*** SOURCE RECORDS ***
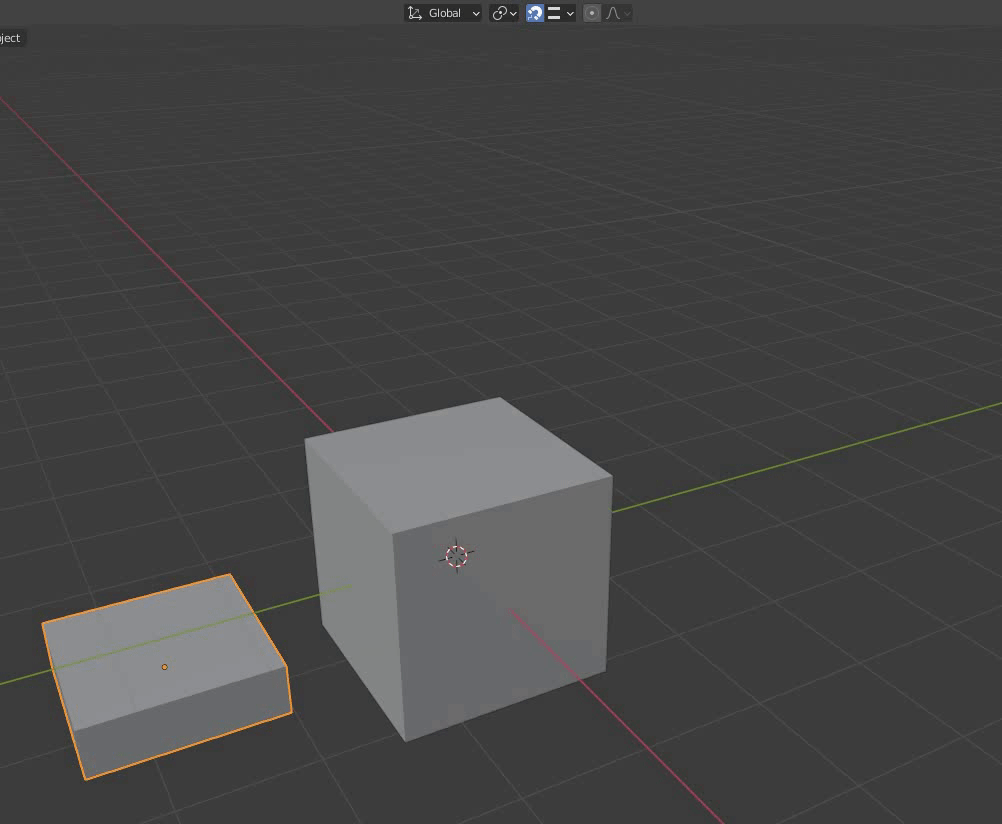Click the snap element bars icon
Image resolution: width=1002 pixels, height=824 pixels.
pos(554,13)
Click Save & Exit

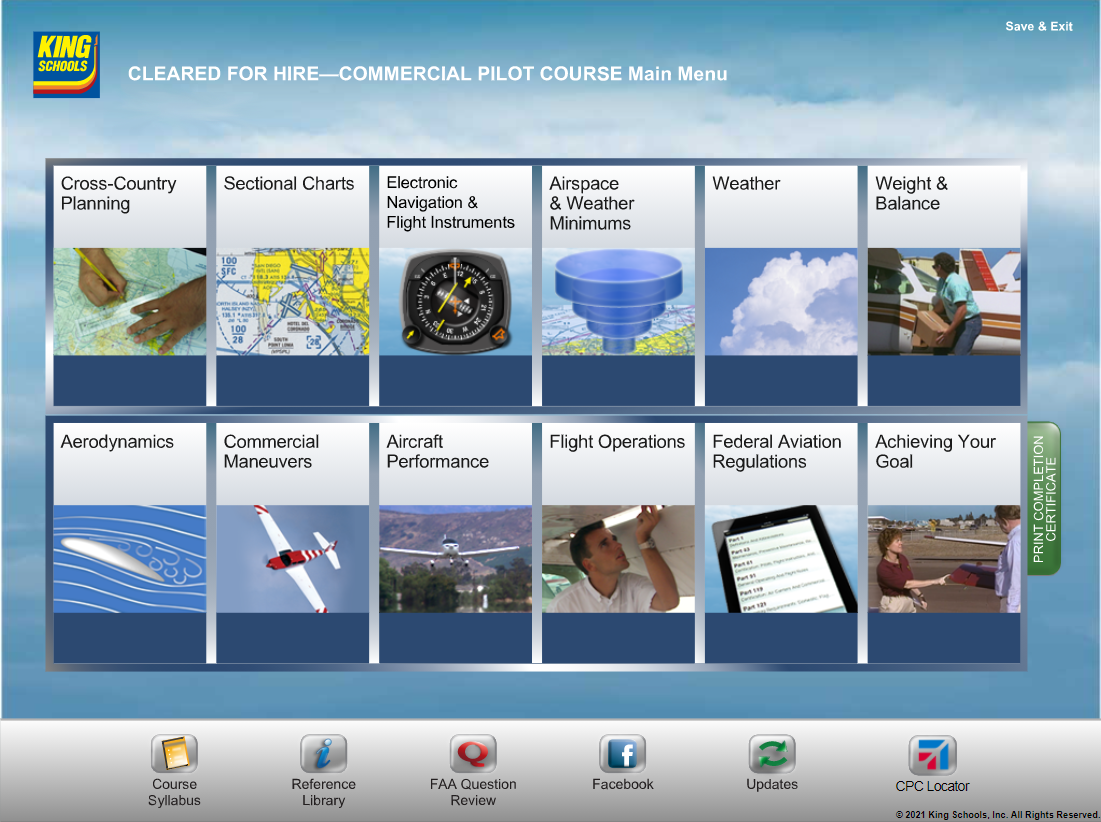[1038, 26]
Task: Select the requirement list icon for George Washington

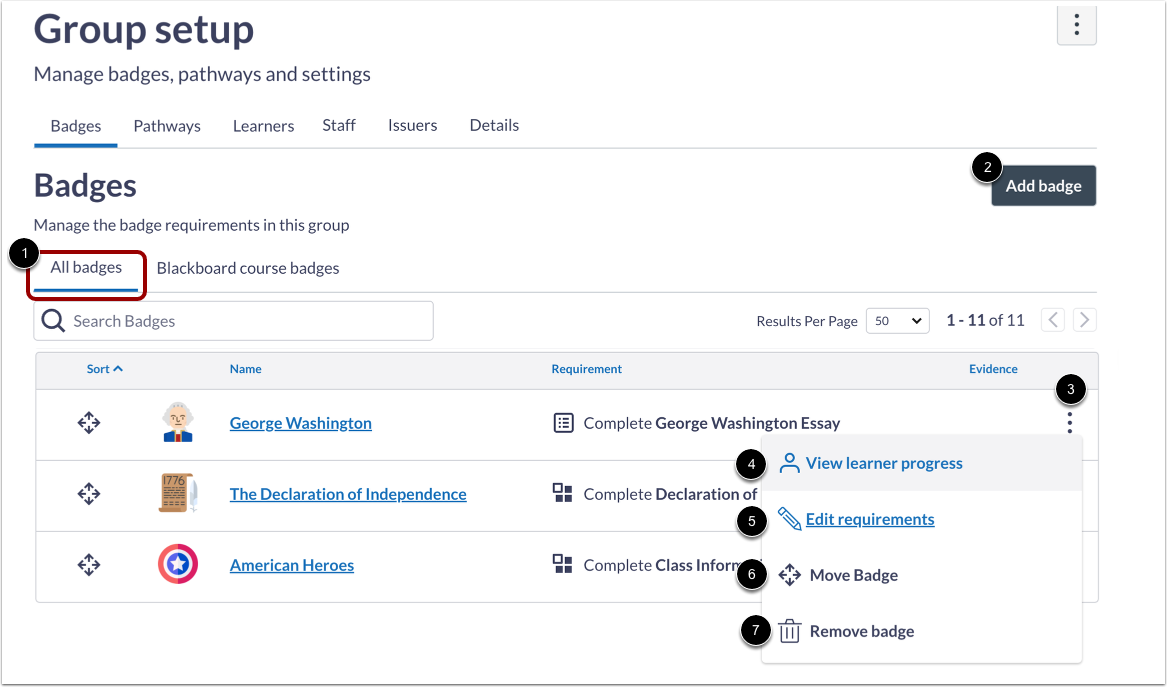Action: point(563,423)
*** End of SOURCE RECORDS ***
YOUR INSTRUCTIONS: Quote verbatim every line starting at the line that contains "Task: Select the" and ending with the last line of the records; omit all pictures.

EXPECTED ANSWER:
Task: Select the requirement list icon for George Washington

Action: point(563,423)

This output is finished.